This was all nonsense, of course. Arab bluster was never going to be any match for the cool planning of Israel's military men. Arab presumption and internal discord made the Arabs themselves Israel's greatest secret weapon. But both sides believed the 'spin', and when Israel's fresh-faced paratroopers were photographed at the newly liberated Western Wall, the myth became eternal. The most cynical, secularist kibbutznik was religious for a day, and talked for a while about the redemption of the Land. The redemption seemed real. The great biblical sites were under Israeli control; Jerusalem was re-united. Although the Magen David (Star of David) did not yet flutter over everything between the Euphrates and the Nile, every state between the rivers had been vanquished by the rag-bag army of former slaves. The gains of the War could not be relinquished. If one were religious, to surrender them would be blasphemy. If one were not, it would be madness to surrender a buffer zone separating the thin sliver of Israel from hostile Arabs still pledged to Israel's destruction.
Not everyone was dewy-eyed. Moshe Dayan had only one eye, and that was never dewy. The Palestinians will fight, he said and he was right. Others noted some other disturbing demographic facts. Israel was conceived as a Jewish state. But overnight it had become lord of a colossal population of reluctant Arabs. If they were to be citizens of a democratic Israeli state then, eventually, Israel would cease to be Jewish. The womb of the Palestinian mother, Palestinian activists became fond of saying, was the weapon which will ultimately defeat Israel. The alternatives were to stop being a truly democratic state, and deny Arabs the rights possessed by Jews, or to refuse to assimilate them properly into the Israeli state. Israel adopted this latter course, and with it a host of other problems. It immediately created an immense, stateless people, who, together with the refugees in surrounding lands, could be compared uncomfortably well with the Jews themselves in the years before the birth of Israel.
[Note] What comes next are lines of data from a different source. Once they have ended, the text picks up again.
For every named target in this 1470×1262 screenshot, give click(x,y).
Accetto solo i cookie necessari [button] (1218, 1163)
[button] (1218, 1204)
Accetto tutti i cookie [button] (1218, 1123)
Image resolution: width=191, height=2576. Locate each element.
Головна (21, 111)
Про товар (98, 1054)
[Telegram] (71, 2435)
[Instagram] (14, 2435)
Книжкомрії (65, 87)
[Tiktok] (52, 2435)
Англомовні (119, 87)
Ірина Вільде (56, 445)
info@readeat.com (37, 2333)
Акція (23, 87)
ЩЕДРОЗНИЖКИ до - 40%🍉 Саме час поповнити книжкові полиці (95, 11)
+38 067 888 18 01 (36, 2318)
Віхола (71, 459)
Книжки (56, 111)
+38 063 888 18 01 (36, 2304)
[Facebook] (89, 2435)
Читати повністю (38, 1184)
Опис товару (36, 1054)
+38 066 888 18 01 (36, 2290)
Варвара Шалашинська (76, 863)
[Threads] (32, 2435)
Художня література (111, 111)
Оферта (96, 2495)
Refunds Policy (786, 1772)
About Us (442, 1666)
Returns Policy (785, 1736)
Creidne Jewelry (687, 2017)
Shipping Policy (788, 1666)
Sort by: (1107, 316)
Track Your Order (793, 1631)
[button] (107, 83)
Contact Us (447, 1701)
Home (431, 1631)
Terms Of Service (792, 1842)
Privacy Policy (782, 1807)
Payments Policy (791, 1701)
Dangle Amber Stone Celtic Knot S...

So Israel became an occupier of territory which had to be policed. Policing does nasty things to individuals and nations, and Israel has not escaped. Israeli liberals talk about the spiritual damage done to their sons by knocking Palestinian teenagers about, and they are right. Israeli militarists talk about the damage done to the much-vaunted fighting spirit of the Israeli army by making the army an army of check-point minders rather than cross-border night-raiders. They are right too. It is easy to be too romantic about the ideals which brought Israel into being. The men who were the midwives of the Jewish state were hard-nosed realists. But Israel was always supposed to be more about universities and symphony orchestras than police dogs and baton charges.
The veteran BBC reporter, Jeremy Bowen, sees the 1967 War as the main factor determining the tensions of the modern Middle East. This is an over-simplification, but as a working premise it is better than most other simply-stated propositions. Start your analysis from this premise and you will get only the odd nuance wrong. He rightly identifies as crucial to the psychology of Middle-Eastern conflict the laughable perpetuation of the David and Goliath myth, and the damage to Arab pride inflicted by the War (and barely mitigated by the Yom Kippur War of 1973). But above all his is a splendidly woven story book. Story and scholarship are not incompatible. Indeed they are inseparable. Although he is an admirably dispassionate and meticulous historian, he is an even better story teller. Each hour and day of the War is an hour and a day in the life of a central player. The life of the War is his life, and vice versa. This gives humanity and accessibility to his account. It keeps him from the common heresy of anthropomorphism: of talking about the War as if it were some sort of sensate dialectical organism.
Mr Bowen will no doubt be pilloried from all sides: by those who believe in the incorruptibility of the IDF for telling the tale of prisoner executions, and by those who believe in the nobility of the Arab struggle by exposing the pomposity and plain stupidity of many of the Arab commanders. Both sides will be wrong. This is a piece of humane and honest writing which should be on the shelves of anyone with a serious interest in the conflict, and on the bedside table of anyone who wants a great, fast read.